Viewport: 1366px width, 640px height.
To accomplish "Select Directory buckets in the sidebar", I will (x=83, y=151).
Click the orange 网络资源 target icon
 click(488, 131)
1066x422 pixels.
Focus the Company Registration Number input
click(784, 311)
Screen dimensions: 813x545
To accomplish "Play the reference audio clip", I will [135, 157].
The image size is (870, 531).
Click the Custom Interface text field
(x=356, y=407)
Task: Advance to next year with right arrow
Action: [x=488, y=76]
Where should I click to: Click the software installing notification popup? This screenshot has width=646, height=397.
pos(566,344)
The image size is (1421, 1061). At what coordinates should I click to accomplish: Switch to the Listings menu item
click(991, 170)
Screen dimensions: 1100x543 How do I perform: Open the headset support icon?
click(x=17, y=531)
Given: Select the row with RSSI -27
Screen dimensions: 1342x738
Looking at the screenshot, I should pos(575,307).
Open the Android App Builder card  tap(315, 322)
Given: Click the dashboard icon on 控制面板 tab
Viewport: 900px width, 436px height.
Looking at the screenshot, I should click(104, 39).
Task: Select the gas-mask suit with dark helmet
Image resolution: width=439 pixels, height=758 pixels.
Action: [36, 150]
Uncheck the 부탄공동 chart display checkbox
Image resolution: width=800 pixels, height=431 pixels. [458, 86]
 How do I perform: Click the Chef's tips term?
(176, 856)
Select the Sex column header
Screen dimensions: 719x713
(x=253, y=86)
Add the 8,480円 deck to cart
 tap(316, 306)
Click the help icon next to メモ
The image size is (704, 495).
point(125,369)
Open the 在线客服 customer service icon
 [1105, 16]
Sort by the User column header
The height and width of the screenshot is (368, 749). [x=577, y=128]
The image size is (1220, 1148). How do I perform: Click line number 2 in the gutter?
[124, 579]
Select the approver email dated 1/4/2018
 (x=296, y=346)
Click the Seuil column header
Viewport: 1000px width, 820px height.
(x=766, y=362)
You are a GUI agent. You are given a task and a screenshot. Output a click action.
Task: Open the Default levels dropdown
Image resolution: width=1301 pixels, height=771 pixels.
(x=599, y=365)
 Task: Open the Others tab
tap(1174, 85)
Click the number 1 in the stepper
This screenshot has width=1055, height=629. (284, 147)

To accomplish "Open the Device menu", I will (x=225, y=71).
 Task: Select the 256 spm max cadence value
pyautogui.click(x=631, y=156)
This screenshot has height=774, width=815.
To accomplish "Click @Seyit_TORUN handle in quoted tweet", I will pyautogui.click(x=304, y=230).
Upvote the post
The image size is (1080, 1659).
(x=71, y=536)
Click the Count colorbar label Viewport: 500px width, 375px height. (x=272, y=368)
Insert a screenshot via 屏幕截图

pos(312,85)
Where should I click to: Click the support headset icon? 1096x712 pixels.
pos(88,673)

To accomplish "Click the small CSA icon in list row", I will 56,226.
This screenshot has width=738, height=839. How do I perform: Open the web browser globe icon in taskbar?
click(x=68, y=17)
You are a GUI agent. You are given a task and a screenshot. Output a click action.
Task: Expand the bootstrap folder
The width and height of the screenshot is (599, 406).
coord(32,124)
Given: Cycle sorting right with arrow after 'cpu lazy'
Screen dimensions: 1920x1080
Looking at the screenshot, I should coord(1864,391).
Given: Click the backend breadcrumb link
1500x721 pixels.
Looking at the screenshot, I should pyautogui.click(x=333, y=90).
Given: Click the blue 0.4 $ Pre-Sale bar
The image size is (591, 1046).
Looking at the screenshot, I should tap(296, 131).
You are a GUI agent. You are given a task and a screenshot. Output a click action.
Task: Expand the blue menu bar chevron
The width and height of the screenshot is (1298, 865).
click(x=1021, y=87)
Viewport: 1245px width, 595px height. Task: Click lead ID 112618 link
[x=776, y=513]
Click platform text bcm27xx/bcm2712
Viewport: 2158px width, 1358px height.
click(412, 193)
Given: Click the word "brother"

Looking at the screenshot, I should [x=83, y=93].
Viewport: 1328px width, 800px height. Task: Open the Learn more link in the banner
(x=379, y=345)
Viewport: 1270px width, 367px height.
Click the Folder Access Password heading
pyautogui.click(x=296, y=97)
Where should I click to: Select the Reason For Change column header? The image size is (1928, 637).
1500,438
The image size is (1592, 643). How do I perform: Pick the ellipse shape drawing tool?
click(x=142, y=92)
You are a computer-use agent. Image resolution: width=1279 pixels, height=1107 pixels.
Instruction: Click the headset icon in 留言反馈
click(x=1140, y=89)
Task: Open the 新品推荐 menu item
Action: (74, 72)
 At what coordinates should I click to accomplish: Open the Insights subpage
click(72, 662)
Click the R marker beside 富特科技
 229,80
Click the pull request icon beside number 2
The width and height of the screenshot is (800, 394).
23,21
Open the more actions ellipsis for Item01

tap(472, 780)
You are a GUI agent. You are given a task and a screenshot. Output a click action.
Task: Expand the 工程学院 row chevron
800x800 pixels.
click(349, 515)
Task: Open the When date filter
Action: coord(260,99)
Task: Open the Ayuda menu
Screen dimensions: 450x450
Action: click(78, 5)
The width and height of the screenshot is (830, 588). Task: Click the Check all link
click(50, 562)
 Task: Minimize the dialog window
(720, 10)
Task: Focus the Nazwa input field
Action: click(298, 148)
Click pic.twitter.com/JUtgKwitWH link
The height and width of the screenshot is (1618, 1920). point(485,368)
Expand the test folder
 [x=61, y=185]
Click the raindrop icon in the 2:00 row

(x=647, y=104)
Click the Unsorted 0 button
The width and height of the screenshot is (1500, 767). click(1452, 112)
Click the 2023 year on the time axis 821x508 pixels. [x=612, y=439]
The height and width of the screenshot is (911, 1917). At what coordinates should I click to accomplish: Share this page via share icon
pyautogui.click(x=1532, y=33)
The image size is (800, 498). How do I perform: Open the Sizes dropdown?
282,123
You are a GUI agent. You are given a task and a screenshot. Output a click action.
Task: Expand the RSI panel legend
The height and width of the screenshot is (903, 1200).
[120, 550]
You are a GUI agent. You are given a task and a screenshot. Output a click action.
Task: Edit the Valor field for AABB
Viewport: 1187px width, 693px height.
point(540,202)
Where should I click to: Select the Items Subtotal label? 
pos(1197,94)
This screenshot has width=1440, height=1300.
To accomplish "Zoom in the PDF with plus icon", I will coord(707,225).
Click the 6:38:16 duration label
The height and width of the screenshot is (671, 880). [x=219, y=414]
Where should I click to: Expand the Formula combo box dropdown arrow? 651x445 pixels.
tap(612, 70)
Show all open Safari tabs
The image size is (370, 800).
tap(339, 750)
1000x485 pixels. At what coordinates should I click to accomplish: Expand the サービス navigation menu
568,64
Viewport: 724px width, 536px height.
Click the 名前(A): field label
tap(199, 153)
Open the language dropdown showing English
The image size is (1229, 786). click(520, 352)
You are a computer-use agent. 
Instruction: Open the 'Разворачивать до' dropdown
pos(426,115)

• • • • • • •

> **Your objective**
Each record above must be transcribed exactly, and none may be skipped.

> **Written answer**
Viewport: 1366px width, 640px height.
To accomplish "Select Directory buckets in the sidebar", I will (x=83, y=151).
Click the orange 网络资源 target icon
 click(488, 131)
1066x422 pixels.
Focus the Company Registration Number input
click(784, 311)
Screen dimensions: 813x545
To accomplish "Play the reference audio clip", I will [135, 157].
The image size is (870, 531).
Click the Custom Interface text field
(x=356, y=407)
Task: Advance to next year with right arrow
Action: [x=488, y=76]
Where should I click to: Click the software installing notification popup? This screenshot has width=646, height=397.
pos(566,344)
The image size is (1421, 1061). At what coordinates should I click to accomplish: Switch to the Listings menu item
click(991, 170)
Screen dimensions: 1100x543 How do I perform: Open the headset support icon?
click(x=17, y=531)
Given: Select the row with RSSI -27
Screen dimensions: 1342x738
Looking at the screenshot, I should pos(575,307).
Open the Android App Builder card  tap(315, 322)
Given: Click the dashboard icon on 控制面板 tab
Viewport: 900px width, 436px height.
Looking at the screenshot, I should click(104, 39).
Task: Select the gas-mask suit with dark helmet
Image resolution: width=439 pixels, height=758 pixels.
Action: [36, 150]
Uncheck the 부탄공동 chart display checkbox
Image resolution: width=800 pixels, height=431 pixels. [458, 86]
 How do I perform: Click the Chef's tips term?
(176, 856)
Select the Sex column header
Screen dimensions: 719x713
(x=253, y=86)
Add the 8,480円 deck to cart
 tap(316, 306)
Click the help icon next to メモ
The image size is (704, 495).
point(125,369)
Open the 在线客服 customer service icon
 [1105, 16]
Sort by the User column header
The height and width of the screenshot is (368, 749). [x=577, y=128]
The image size is (1220, 1148). How do I perform: Click line number 2 in the gutter?
[124, 579]
Select the approver email dated 1/4/2018
 (x=296, y=346)
Click the Seuil column header
Viewport: 1000px width, 820px height.
(x=766, y=362)
You are a GUI agent. You are given a task and a screenshot. Output a click action.
Task: Open the Default levels dropdown
Image resolution: width=1301 pixels, height=771 pixels.
(x=599, y=365)
 Task: Open the Others tab
tap(1174, 85)
Click the number 1 in the stepper
This screenshot has width=1055, height=629. (284, 147)

To accomplish "Open the Device menu", I will (x=225, y=71).
 Task: Select the 256 spm max cadence value
pyautogui.click(x=631, y=156)
This screenshot has height=774, width=815.
To accomplish "Click @Seyit_TORUN handle in quoted tweet", I will pyautogui.click(x=304, y=230).
Upvote the post
The image size is (1080, 1659).
(x=71, y=536)
Click the Count colorbar label Viewport: 500px width, 375px height. (x=272, y=368)
Insert a screenshot via 屏幕截图

pos(312,85)
Where should I click to: Click the support headset icon? 1096x712 pixels.
pos(88,673)

To accomplish "Click the small CSA icon in list row", I will 56,226.
This screenshot has width=738, height=839. How do I perform: Open the web browser globe icon in taskbar?
click(x=68, y=17)
You are a GUI agent. You are given a task and a screenshot. Output a click action.
Task: Expand the bootstrap folder
The width and height of the screenshot is (599, 406).
coord(32,124)
Given: Cycle sorting right with arrow after 'cpu lazy'
Screen dimensions: 1920x1080
Looking at the screenshot, I should coord(1864,391).
Given: Click the backend breadcrumb link
1500x721 pixels.
Looking at the screenshot, I should pyautogui.click(x=333, y=90).
Given: Click the blue 0.4 $ Pre-Sale bar
The image size is (591, 1046).
Looking at the screenshot, I should tap(296, 131).
You are a GUI agent. You are given a task and a screenshot. Output a click action.
Task: Expand the blue menu bar chevron
The width and height of the screenshot is (1298, 865).
click(x=1021, y=87)
Viewport: 1245px width, 595px height. Task: Click lead ID 112618 link
[x=776, y=513]
Click platform text bcm27xx/bcm2712
Viewport: 2158px width, 1358px height.
click(412, 193)
Given: Click the word "brother"

Looking at the screenshot, I should [x=83, y=93].
Viewport: 1328px width, 800px height. Task: Open the Learn more link in the banner
(x=379, y=345)
Viewport: 1270px width, 367px height.
Click the Folder Access Password heading
pyautogui.click(x=296, y=97)
Where should I click to: Select the Reason For Change column header? The image size is (1928, 637).
1500,438
The image size is (1592, 643). How do I perform: Pick the ellipse shape drawing tool?
click(x=142, y=92)
You are a computer-use agent. Image resolution: width=1279 pixels, height=1107 pixels.
Instruction: Click the headset icon in 留言反馈
click(x=1140, y=89)
Task: Open the 新品推荐 menu item
Action: (74, 72)
 At what coordinates should I click to accomplish: Open the Insights subpage
click(72, 662)
Click the R marker beside 富特科技
 229,80
Click the pull request icon beside number 2
The width and height of the screenshot is (800, 394).
23,21
Open the more actions ellipsis for Item01

tap(472, 780)
You are a GUI agent. You are given a task and a screenshot. Output a click action.
Task: Expand the 工程学院 row chevron
800x800 pixels.
click(349, 515)
Task: Open the When date filter
Action: coord(260,99)
Task: Open the Ayuda menu
Screen dimensions: 450x450
Action: click(78, 5)
The width and height of the screenshot is (830, 588). Task: Click the Check all link
click(50, 562)
 Task: Minimize the dialog window
(720, 10)
Task: Focus the Nazwa input field
Action: click(298, 148)
Click pic.twitter.com/JUtgKwitWH link
The height and width of the screenshot is (1618, 1920). point(485,368)
Expand the test folder
 [x=61, y=185]
Click the raindrop icon in the 2:00 row

(x=647, y=104)
Click the Unsorted 0 button
The width and height of the screenshot is (1500, 767). click(1452, 112)
Click the 2023 year on the time axis 821x508 pixels. [x=612, y=439]
The height and width of the screenshot is (911, 1917). At what coordinates should I click to accomplish: Share this page via share icon
pyautogui.click(x=1532, y=33)
The image size is (800, 498). How do I perform: Open the Sizes dropdown?
282,123
You are a GUI agent. You are given a task and a screenshot. Output a click action.
Task: Expand the RSI panel legend
The height and width of the screenshot is (903, 1200).
[120, 550]
You are a GUI agent. You are given a task and a screenshot. Output a click action.
Task: Edit the Valor field for AABB
Viewport: 1187px width, 693px height.
point(540,202)
Where should I click to: Select the Items Subtotal label? 
pos(1197,94)
This screenshot has width=1440, height=1300.
To accomplish "Zoom in the PDF with plus icon", I will coord(707,225).
Click the 6:38:16 duration label
The height and width of the screenshot is (671, 880). [x=219, y=414]
Where should I click to: Expand the Formula combo box dropdown arrow? 651x445 pixels.
tap(612, 70)
Show all open Safari tabs
The image size is (370, 800).
tap(339, 750)
1000x485 pixels. At what coordinates should I click to accomplish: Expand the サービス navigation menu
568,64
Viewport: 724px width, 536px height.
Click the 名前(A): field label
tap(199, 153)
Open the language dropdown showing English
The image size is (1229, 786). click(520, 352)
You are a computer-use agent. 
Instruction: Open the 'Разворачивать до' dropdown
pos(426,115)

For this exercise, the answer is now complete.